**DATA FOR THE TASK:**
=== Begin Enclosure ===

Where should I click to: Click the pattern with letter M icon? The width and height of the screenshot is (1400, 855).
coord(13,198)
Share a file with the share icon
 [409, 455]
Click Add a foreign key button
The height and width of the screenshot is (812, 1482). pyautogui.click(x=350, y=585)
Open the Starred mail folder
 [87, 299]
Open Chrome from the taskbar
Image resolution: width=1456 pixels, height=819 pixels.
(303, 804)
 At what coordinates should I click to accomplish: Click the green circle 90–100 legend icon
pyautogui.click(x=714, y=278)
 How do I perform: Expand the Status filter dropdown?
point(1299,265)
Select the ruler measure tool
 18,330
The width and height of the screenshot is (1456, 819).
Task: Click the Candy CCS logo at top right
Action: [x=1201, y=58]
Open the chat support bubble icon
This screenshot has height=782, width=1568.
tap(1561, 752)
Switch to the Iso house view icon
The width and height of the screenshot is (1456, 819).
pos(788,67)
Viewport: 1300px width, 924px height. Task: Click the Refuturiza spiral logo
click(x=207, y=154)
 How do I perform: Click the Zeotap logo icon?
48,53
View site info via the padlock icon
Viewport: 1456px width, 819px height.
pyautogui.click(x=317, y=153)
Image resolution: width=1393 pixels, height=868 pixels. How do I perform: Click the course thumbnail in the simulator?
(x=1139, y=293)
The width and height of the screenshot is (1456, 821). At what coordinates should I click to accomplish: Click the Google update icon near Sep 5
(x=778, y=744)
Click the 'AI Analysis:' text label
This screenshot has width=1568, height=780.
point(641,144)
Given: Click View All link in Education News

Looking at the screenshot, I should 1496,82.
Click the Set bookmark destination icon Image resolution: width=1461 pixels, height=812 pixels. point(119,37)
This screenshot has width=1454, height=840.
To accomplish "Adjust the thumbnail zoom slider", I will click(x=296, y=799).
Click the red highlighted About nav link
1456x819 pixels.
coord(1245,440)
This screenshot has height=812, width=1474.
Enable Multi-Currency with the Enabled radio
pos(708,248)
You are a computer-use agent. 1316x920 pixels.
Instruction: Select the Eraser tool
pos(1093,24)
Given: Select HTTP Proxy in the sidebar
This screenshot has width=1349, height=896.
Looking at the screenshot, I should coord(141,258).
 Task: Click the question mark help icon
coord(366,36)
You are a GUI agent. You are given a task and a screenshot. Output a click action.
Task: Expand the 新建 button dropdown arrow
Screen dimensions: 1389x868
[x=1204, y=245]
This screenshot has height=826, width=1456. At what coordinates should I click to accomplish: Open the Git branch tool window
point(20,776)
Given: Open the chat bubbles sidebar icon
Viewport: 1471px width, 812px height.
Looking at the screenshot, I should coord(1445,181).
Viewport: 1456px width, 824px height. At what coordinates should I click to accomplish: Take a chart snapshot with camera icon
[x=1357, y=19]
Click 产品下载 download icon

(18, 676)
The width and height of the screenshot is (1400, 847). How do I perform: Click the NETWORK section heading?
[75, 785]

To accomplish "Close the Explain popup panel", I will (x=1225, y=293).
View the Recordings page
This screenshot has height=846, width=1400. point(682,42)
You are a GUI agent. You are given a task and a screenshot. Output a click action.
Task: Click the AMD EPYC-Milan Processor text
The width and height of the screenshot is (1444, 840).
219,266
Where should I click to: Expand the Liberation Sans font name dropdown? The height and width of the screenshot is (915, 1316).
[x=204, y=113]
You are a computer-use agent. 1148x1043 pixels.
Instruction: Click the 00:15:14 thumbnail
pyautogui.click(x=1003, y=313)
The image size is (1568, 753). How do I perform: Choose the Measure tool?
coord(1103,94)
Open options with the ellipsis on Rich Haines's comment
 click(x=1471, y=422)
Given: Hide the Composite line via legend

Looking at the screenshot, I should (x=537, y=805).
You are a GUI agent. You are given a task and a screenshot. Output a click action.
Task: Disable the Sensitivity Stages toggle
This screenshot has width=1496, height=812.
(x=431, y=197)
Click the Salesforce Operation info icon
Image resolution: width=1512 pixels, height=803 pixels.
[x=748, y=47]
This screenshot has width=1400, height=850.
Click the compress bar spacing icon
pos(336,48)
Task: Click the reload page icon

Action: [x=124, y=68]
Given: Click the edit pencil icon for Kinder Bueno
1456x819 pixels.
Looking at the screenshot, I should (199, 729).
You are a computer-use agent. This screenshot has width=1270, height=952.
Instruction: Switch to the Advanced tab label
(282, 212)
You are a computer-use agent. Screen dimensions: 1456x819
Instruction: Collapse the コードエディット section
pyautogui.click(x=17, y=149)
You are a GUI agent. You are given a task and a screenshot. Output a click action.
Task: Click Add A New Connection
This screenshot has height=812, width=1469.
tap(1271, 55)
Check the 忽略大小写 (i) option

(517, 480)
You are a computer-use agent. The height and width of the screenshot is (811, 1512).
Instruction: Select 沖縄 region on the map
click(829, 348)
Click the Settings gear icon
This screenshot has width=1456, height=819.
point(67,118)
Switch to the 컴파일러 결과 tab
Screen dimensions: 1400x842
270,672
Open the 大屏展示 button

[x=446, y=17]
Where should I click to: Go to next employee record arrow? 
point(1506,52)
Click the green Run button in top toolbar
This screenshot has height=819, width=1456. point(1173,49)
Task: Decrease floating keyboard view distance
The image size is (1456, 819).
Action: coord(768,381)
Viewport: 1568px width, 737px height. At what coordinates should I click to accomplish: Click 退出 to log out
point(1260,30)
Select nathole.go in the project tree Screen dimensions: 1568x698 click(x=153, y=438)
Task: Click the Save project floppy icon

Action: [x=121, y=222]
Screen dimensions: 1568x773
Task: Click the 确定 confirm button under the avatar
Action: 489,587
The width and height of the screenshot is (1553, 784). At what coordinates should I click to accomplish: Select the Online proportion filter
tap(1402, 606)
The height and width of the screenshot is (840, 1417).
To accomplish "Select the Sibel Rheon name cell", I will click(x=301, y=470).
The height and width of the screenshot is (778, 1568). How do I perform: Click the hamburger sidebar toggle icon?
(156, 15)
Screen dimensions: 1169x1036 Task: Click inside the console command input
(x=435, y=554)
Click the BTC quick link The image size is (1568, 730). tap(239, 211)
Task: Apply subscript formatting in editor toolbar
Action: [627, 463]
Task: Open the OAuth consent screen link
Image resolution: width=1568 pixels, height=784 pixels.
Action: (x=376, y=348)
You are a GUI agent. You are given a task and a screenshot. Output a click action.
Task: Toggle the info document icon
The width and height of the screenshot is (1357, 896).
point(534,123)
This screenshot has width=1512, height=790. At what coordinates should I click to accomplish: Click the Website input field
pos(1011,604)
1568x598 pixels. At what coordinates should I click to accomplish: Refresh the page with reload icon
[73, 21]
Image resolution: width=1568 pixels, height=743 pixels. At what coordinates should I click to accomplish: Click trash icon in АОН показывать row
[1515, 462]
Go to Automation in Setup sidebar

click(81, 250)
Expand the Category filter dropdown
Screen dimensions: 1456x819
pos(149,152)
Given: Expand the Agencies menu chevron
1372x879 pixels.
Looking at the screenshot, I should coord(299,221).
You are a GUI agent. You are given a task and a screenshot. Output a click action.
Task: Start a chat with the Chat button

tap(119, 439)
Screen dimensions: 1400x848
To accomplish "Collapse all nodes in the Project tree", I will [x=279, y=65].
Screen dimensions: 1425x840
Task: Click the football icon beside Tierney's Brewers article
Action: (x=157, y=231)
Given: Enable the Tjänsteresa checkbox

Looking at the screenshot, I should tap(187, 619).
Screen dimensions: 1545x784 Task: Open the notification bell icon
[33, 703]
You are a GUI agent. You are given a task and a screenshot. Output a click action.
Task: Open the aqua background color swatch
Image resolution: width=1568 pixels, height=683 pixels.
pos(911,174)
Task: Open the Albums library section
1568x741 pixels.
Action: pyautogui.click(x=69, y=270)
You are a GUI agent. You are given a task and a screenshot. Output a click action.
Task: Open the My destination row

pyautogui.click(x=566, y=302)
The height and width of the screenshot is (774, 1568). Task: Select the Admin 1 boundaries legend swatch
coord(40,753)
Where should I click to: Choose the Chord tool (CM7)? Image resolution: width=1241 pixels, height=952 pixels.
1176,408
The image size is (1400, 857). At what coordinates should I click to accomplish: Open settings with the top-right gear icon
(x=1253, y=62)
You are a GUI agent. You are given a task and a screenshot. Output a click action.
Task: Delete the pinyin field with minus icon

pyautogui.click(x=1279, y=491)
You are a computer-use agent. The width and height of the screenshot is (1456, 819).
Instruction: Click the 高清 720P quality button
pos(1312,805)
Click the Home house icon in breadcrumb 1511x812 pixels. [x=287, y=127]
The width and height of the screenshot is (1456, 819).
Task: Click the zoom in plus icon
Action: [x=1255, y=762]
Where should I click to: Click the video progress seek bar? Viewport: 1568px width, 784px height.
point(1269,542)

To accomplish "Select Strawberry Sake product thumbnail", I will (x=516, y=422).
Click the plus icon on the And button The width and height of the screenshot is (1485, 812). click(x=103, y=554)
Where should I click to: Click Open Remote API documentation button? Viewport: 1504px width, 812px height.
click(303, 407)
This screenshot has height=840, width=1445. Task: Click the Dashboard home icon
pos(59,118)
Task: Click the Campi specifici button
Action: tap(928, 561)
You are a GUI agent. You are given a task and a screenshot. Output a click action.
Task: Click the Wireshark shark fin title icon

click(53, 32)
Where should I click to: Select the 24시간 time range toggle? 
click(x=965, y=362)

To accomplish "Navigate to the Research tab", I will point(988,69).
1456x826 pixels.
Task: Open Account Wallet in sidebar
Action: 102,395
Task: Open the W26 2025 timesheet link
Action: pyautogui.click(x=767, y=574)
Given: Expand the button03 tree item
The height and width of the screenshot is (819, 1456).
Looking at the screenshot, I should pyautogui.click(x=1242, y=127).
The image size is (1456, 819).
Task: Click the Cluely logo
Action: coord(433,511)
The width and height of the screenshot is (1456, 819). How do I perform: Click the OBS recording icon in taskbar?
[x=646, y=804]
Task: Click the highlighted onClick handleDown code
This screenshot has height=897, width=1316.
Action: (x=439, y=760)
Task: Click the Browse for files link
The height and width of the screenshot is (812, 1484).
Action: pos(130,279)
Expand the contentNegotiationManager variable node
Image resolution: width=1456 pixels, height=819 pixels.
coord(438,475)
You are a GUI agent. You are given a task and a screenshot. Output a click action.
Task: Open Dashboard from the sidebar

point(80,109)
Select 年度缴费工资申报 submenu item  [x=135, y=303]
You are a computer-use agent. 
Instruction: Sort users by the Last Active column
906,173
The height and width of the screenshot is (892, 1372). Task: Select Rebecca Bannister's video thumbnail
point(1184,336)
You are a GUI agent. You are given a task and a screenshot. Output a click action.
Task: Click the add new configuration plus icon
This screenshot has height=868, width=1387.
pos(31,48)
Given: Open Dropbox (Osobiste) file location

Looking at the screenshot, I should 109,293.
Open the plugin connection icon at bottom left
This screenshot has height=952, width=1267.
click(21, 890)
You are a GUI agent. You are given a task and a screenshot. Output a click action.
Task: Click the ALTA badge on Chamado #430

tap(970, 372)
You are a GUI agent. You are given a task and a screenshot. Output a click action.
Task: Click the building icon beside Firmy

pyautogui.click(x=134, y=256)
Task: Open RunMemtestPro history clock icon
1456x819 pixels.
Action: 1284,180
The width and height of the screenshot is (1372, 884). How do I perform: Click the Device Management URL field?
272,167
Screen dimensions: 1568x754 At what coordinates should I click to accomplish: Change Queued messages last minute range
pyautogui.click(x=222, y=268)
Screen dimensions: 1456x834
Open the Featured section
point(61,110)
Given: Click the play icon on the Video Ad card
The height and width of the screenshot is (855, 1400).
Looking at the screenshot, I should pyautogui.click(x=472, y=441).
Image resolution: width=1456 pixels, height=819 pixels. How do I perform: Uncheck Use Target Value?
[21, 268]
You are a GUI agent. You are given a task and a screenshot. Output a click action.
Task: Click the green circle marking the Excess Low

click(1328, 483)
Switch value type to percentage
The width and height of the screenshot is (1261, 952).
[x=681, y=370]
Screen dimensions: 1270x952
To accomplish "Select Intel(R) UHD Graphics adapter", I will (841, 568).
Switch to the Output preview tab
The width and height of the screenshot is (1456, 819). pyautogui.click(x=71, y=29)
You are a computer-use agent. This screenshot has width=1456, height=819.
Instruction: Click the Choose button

=== End Enclosure ===

**TASK TO COMPLETE:**
Once every line of the material holding the word "text" has been counted, report the total and nothing more.

**ANSWER TO THIS EXERCISE:**
2